FlashAttention-4 targets Blackwell bottlenecks with overlap-first kernel design
Original: FlashAttention-4 View original →
A Reddit thread in r/LocalLLaMA surfaced the Together AI / research-team release of FlashAttention-4, an attention-kernel redesign aimed at NVIDIA Blackwell GPUs. The central claim is that newer accelerators are increasingly asymmetrical: tensor-core throughput scales faster than shared-memory bandwidth and SFU throughput, so kernel strategy has to optimize overlap instead of raw GEMM speed alone.
The authors state that from H100 to B200, BF16 tensor throughput rises from roughly 1.0 to 2.25 PFLOPs while SFU count and shared-memory bandwidth remain flat. Based on that profile, FlashAttention-4 focuses on two pressure points:
- Forward pass: overlap MMA work with softmax exponential costs, including a hybrid hardware/software exp path.
- Backward pass: reduce shared-memory pressure via TMEM placement and Blackwell 2-CTA MMA modes.
The post links to an in-depth technical write-up that details ping-pong tile schedules, conditional online softmax rescaling, TMEM reuse plans, and DSMEM exchange for dQ-related decomposition.
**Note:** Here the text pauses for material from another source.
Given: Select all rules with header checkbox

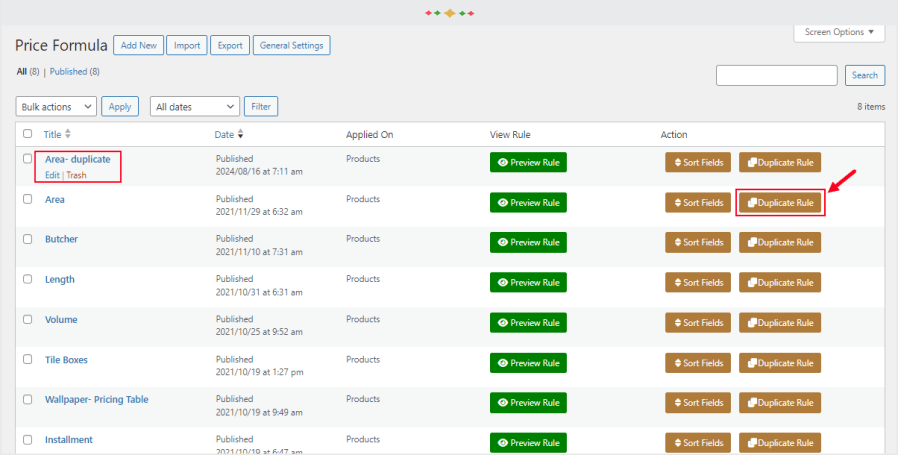Looking at the screenshot, I should pos(28,134).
It also describes a deterministic mode for backward reduction order, reporting around 85-90% of nondeterministic throughput in their benchmarks.
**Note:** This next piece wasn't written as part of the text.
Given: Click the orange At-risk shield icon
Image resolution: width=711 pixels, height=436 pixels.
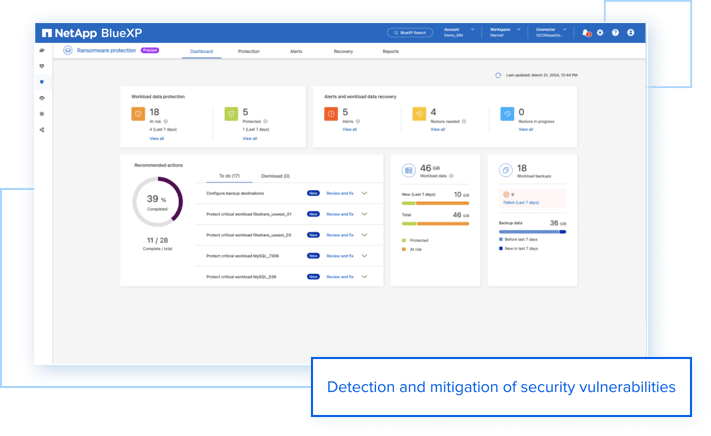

Reported performance numbers are strong: up to 1605 TFLOPs/s (about 71% utilization) on B200 BF16, up to 1.1-1.3x faster than cuDNN 9.13 in forward, and up to 2.1-2.7x faster than Triton in the same setting. The article also notes ongoing collaboration with NVIDIA cuDNN teams and compares against newer cuDNN versions in benchmark sections.
Implementation details are also notable for practitioners. FlashAttention-4 is described as being written fully in CuTe-DSL (CUTLASS Python DSL), with the team claiming around 20-30x compile-time improvement compared with heavy C++ template workflows.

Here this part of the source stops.